## Stored data
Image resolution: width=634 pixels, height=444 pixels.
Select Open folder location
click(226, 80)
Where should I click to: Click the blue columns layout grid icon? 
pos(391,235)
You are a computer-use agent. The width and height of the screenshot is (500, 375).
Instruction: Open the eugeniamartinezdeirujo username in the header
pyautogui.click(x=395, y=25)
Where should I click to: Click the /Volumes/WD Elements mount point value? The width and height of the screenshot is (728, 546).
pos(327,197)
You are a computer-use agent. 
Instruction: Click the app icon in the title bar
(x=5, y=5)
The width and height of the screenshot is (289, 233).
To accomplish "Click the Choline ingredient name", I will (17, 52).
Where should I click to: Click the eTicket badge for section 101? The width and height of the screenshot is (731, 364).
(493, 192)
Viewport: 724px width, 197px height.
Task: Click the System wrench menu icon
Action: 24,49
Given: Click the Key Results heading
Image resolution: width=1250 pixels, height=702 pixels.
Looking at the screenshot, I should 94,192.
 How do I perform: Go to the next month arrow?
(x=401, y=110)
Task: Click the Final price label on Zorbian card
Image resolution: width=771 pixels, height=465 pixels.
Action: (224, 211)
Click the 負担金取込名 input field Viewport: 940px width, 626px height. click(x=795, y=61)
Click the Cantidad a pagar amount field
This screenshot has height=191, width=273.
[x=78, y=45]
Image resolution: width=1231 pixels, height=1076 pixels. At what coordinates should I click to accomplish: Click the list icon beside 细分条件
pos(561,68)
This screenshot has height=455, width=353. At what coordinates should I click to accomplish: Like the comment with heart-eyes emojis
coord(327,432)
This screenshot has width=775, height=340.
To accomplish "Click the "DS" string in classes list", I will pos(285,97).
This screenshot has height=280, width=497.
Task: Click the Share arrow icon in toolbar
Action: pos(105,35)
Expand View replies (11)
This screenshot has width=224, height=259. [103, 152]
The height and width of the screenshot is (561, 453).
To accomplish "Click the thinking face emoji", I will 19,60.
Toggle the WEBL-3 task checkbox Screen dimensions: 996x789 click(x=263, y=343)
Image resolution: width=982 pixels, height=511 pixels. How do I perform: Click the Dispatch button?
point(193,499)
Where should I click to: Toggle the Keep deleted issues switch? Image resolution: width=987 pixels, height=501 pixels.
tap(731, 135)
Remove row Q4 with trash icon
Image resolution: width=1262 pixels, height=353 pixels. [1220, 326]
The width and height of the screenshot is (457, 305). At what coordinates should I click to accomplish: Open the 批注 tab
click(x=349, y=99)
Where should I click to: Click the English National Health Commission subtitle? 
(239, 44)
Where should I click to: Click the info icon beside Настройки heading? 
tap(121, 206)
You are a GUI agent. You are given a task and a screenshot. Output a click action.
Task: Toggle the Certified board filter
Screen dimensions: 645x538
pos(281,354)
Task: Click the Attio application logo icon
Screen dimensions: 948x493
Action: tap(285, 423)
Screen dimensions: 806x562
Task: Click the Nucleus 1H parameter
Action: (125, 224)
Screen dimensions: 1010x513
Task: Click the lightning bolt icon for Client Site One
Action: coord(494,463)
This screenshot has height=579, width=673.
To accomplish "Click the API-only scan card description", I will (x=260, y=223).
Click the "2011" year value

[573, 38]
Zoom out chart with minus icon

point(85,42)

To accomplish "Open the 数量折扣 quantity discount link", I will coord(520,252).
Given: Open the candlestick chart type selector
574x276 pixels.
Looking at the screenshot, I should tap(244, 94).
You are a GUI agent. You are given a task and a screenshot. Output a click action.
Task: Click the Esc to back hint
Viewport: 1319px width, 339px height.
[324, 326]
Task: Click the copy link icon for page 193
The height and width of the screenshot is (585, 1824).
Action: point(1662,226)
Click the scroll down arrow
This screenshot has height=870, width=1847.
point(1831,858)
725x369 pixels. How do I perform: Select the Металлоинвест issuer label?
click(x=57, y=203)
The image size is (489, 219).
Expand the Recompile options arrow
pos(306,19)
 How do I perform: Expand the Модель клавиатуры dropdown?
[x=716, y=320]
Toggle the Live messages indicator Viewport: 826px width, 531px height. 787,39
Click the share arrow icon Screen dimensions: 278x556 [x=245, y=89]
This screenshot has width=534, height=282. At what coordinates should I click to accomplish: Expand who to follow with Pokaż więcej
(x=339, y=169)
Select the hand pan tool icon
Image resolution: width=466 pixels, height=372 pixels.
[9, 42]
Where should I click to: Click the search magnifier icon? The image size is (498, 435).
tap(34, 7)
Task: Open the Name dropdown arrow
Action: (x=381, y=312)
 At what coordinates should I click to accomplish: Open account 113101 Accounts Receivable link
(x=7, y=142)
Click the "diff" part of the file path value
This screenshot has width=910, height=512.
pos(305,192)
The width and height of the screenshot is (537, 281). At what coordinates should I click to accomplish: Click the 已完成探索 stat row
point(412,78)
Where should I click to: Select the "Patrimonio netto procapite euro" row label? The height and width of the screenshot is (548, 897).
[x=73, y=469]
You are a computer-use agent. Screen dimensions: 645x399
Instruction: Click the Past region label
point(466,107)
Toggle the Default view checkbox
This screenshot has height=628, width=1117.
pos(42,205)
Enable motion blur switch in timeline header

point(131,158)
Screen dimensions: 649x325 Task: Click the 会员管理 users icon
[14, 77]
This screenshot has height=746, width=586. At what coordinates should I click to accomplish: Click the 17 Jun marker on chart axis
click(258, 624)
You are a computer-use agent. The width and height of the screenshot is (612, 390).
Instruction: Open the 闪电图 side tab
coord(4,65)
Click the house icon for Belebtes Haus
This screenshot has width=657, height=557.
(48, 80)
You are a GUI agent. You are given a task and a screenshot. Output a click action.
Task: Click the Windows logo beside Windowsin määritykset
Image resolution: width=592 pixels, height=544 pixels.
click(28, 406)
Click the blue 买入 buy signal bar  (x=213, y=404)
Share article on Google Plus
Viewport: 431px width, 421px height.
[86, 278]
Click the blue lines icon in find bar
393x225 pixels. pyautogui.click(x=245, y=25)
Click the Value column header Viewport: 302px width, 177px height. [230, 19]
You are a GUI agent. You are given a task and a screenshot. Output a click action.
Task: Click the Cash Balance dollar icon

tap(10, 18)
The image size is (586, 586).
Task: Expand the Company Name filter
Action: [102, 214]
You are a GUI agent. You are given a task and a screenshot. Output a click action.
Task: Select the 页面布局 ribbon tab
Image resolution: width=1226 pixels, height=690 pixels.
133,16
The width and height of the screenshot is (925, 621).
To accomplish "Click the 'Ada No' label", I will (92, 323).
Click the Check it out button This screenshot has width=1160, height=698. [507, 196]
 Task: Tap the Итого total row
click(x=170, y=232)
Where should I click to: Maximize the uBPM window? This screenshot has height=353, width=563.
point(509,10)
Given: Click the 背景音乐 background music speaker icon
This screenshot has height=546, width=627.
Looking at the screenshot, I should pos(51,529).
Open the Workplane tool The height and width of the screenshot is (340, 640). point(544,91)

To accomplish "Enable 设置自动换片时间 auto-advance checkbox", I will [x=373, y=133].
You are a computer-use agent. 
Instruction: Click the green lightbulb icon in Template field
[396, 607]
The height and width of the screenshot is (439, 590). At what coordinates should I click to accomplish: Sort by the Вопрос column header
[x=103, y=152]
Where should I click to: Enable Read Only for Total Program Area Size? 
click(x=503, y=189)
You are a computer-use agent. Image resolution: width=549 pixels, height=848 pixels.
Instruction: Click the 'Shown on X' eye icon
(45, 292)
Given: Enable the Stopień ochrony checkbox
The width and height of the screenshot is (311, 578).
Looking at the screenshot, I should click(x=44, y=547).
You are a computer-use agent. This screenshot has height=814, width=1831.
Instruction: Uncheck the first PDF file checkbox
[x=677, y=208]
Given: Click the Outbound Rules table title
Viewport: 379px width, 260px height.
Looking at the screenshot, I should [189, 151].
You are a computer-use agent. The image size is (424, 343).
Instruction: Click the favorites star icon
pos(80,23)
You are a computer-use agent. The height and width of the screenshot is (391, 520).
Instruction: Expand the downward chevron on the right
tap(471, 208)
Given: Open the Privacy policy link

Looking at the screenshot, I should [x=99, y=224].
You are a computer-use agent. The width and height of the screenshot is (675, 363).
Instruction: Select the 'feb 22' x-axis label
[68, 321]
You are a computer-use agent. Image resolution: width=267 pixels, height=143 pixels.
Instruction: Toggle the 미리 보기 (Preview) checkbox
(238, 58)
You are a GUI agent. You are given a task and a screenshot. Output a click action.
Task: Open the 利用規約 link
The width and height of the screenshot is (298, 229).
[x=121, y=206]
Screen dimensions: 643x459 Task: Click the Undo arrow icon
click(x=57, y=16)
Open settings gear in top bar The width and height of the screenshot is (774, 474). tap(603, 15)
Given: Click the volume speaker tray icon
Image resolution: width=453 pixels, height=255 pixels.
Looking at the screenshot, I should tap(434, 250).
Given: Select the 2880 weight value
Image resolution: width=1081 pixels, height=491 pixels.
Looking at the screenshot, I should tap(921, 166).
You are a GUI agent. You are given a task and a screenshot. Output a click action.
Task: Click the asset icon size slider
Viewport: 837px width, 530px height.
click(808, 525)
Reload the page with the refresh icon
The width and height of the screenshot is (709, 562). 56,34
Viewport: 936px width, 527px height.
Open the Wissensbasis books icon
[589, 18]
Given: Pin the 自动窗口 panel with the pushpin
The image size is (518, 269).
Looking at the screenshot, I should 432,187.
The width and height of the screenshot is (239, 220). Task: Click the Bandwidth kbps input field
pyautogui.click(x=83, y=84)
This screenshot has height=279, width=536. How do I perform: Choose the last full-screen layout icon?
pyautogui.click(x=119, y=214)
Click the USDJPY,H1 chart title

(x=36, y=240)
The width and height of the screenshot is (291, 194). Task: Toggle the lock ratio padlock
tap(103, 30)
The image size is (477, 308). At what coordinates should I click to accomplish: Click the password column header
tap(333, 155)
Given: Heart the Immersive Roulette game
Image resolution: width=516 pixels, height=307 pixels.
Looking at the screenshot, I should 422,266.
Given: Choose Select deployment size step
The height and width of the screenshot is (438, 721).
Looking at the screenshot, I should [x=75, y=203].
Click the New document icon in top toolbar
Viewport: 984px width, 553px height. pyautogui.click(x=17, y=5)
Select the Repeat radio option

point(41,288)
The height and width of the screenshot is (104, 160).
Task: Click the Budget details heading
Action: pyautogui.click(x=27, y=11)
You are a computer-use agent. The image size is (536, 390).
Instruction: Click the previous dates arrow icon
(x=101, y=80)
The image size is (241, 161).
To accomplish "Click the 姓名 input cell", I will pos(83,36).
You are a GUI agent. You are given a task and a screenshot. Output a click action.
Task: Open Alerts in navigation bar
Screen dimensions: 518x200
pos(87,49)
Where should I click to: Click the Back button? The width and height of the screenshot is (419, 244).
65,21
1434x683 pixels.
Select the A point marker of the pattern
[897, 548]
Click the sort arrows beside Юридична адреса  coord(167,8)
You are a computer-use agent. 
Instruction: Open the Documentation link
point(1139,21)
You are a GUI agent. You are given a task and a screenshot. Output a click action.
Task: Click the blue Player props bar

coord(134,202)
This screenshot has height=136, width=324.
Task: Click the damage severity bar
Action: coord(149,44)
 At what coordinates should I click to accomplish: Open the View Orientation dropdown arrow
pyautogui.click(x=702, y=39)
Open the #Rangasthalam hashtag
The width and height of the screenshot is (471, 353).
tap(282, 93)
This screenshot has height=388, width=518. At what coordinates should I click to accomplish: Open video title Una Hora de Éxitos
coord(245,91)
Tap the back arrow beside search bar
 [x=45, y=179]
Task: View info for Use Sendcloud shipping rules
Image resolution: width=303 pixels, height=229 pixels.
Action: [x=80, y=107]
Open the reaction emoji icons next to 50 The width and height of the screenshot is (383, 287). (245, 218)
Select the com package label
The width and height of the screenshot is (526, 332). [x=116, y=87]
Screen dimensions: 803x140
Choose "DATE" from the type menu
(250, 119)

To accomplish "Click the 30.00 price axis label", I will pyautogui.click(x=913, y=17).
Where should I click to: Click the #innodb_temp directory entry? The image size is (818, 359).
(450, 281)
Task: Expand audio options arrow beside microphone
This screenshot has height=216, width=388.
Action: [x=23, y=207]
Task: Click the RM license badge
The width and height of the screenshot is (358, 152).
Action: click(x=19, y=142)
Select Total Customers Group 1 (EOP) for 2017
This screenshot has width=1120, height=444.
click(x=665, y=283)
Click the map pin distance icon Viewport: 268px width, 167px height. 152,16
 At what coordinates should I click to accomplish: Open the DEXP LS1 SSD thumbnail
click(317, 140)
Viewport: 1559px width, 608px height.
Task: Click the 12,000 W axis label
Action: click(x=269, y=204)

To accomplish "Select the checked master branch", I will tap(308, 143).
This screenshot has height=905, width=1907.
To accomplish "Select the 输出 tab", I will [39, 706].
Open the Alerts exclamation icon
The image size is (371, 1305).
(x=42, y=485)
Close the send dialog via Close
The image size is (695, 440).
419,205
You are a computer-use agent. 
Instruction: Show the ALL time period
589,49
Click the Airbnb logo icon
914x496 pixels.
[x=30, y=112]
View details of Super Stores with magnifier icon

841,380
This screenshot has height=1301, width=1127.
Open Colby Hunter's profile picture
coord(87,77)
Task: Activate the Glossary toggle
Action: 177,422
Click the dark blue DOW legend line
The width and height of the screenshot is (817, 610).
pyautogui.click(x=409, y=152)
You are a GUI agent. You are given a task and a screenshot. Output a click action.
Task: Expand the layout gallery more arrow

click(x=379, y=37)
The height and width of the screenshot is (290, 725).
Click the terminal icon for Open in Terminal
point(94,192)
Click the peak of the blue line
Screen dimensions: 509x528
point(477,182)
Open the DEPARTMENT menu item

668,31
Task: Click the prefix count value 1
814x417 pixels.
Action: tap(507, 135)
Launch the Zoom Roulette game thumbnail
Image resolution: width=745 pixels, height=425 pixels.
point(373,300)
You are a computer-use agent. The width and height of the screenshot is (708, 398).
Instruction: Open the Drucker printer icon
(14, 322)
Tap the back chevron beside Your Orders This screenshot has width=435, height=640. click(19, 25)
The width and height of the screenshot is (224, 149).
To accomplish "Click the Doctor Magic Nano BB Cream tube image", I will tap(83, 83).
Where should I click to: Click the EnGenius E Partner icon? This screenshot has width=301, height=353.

## Task item
Repeat the entries above exactly, beginning at their first line and ending with the line that contains "Toggle the WEBL-3", with nothing added.

## Finished task
Image resolution: width=634 pixels, height=444 pixels.
Select Open folder location
click(226, 80)
Where should I click to: Click the blue columns layout grid icon? 
pos(391,235)
You are a computer-use agent. The width and height of the screenshot is (500, 375).
Instruction: Open the eugeniamartinezdeirujo username in the header
pyautogui.click(x=395, y=25)
Where should I click to: Click the /Volumes/WD Elements mount point value? The width and height of the screenshot is (728, 546).
pos(327,197)
You are a computer-use agent. 
Instruction: Click the app icon in the title bar
(x=5, y=5)
The width and height of the screenshot is (289, 233).
To accomplish "Click the Choline ingredient name", I will (17, 52).
Where should I click to: Click the eTicket badge for section 101? The width and height of the screenshot is (731, 364).
(493, 192)
Viewport: 724px width, 197px height.
Task: Click the System wrench menu icon
Action: 24,49
Given: Click the Key Results heading
Image resolution: width=1250 pixels, height=702 pixels.
Looking at the screenshot, I should 94,192.
 How do I perform: Go to the next month arrow?
(x=401, y=110)
Task: Click the Final price label on Zorbian card
Image resolution: width=771 pixels, height=465 pixels.
Action: (224, 211)
Click the 負担金取込名 input field Viewport: 940px width, 626px height. click(x=795, y=61)
Click the Cantidad a pagar amount field
This screenshot has height=191, width=273.
[x=78, y=45]
Image resolution: width=1231 pixels, height=1076 pixels. At what coordinates should I click to accomplish: Click the list icon beside 细分条件
pos(561,68)
This screenshot has height=455, width=353. At what coordinates should I click to accomplish: Like the comment with heart-eyes emojis
coord(327,432)
This screenshot has width=775, height=340.
To accomplish "Click the "DS" string in classes list", I will pos(285,97).
This screenshot has height=280, width=497.
Task: Click the Share arrow icon in toolbar
Action: pos(105,35)
Expand View replies (11)
This screenshot has width=224, height=259. [103, 152]
The height and width of the screenshot is (561, 453).
To accomplish "Click the thinking face emoji", I will 19,60.
Toggle the WEBL-3 task checkbox Screen dimensions: 996x789 click(x=263, y=343)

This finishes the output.